Indulge yourself and the kids with this mouth-watering ice cream slice. This delicious and sweet dessert is great as a weekend treat.
- 600ml carton double cream
- 250g icing sugar
- Few drops of vanilla extract
- Halved strawberries, to decorate
- For strawberry mixture:
- 250g strawberries
- 2tbsps caster sugar
- For chocolate layer:
- 200g bar plain chocolate, melted
- 1kg loaf tin, either silicone or metal
- 2 large disposable piping bags
Pour the cream into a bowl, add the icing sugar and a few drops of vanilla; whip until it forms soft peaks.
To make the strawberry mixture: Purée strawberries with the sugar and then fold in half the cream mixture. Pour a thin layer of the strawberry mixture into the tin to cover the base and freeze it until solid.

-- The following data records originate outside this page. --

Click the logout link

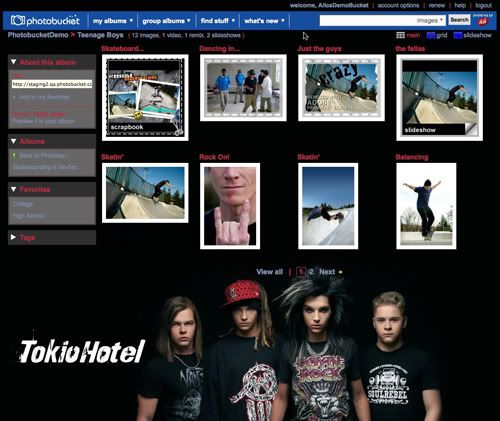(483, 5)
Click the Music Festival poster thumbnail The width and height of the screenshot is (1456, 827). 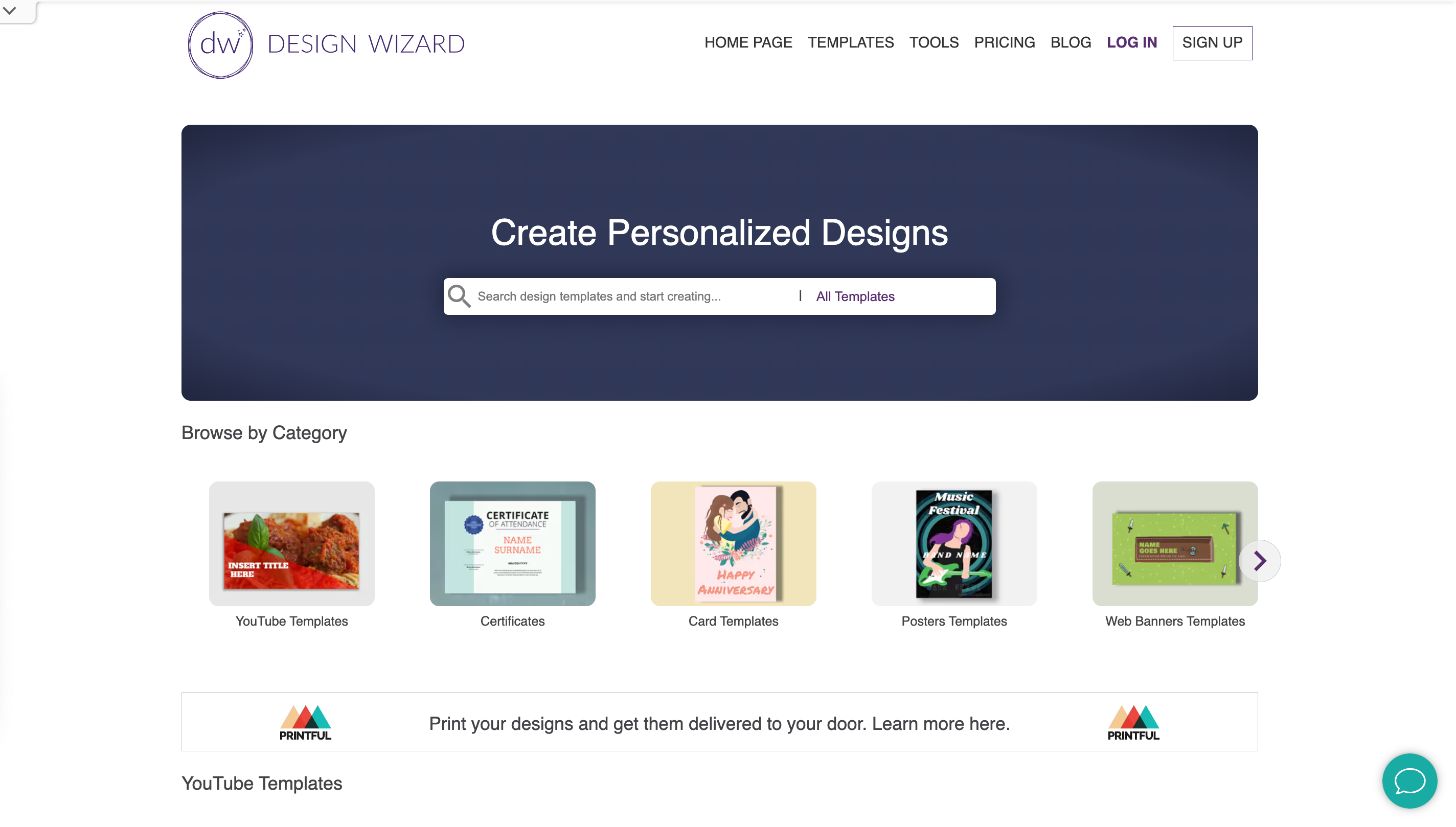953,543
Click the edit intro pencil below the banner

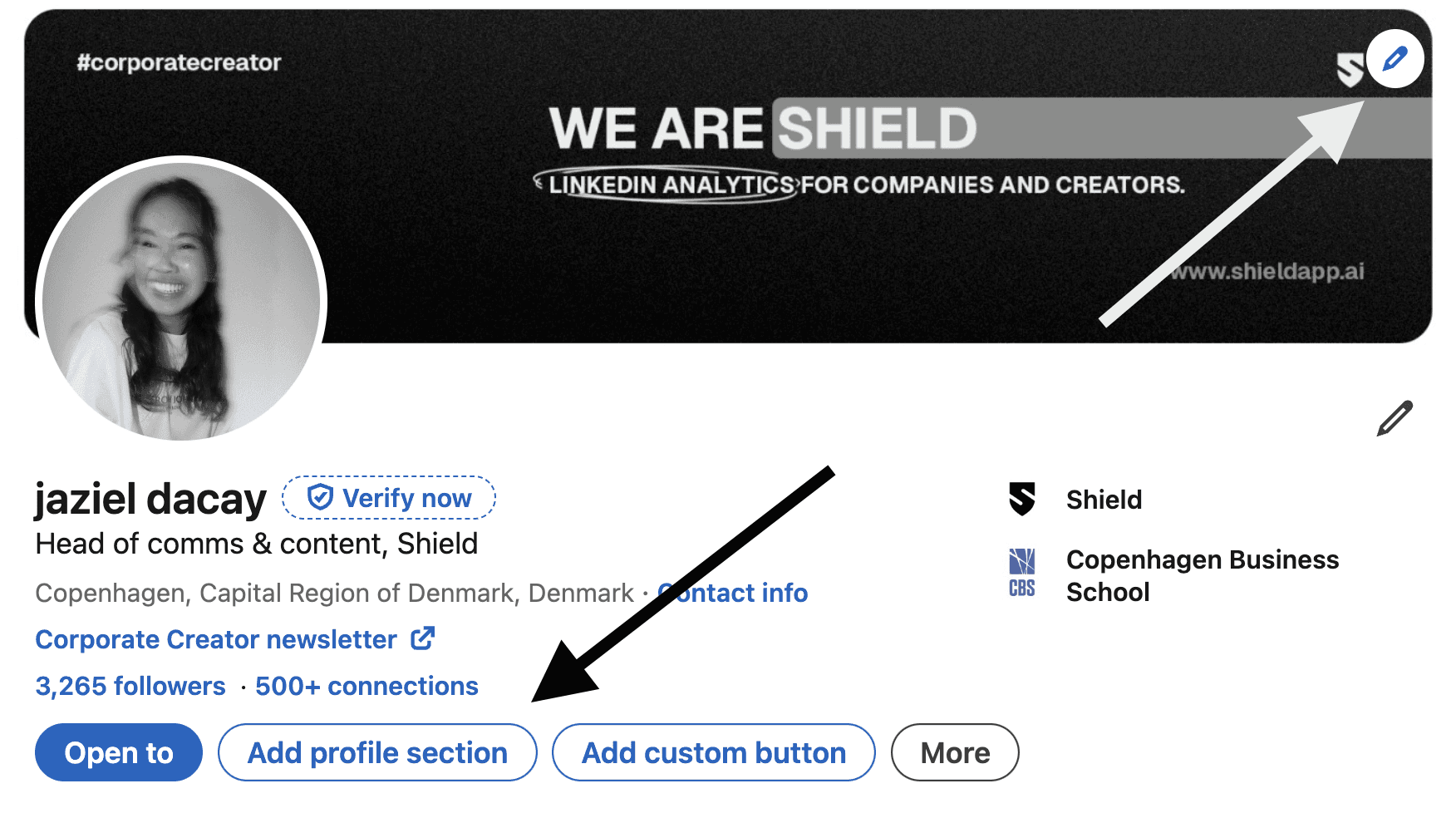[1395, 418]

Divide the remaining cream mixture in half. Keep one half plain, then gradually stir the other half into the melted chocolate (add the cream gradually to the chocolate so that it doesn’t set too quickly).
Fill the piping bag with the plain cream mixture and cut off the end of the bag to give a hole about 2cm in diameter and pipe balls over the strawberry layer. Return loaf pan to the freezer and freeze until solid. Remove the pan from the freezer and pour over some more strawberry mixture to cover the white balls. Return to the freezer and freeze until solid.
Fill the other piping bag with the chocolate mixture and cut off the end of the bag to give a hole as above, and pipe balls all over the strawberry ice. Return pan to the freezer until the chocolate balls have frozen. Remove it from the freezer and pour over the remaining strawberry mixture and freeze until solid.
Remove from the freezer and unmould on to a serving plate. If using a silicone mould, it just needs peeling away; if using a metal tin, dip it briefly in hot water. Dry tin and tip out on to the plate. Decorate with strawberries
Decorate with roasted crushed hazelnuts for some crunch.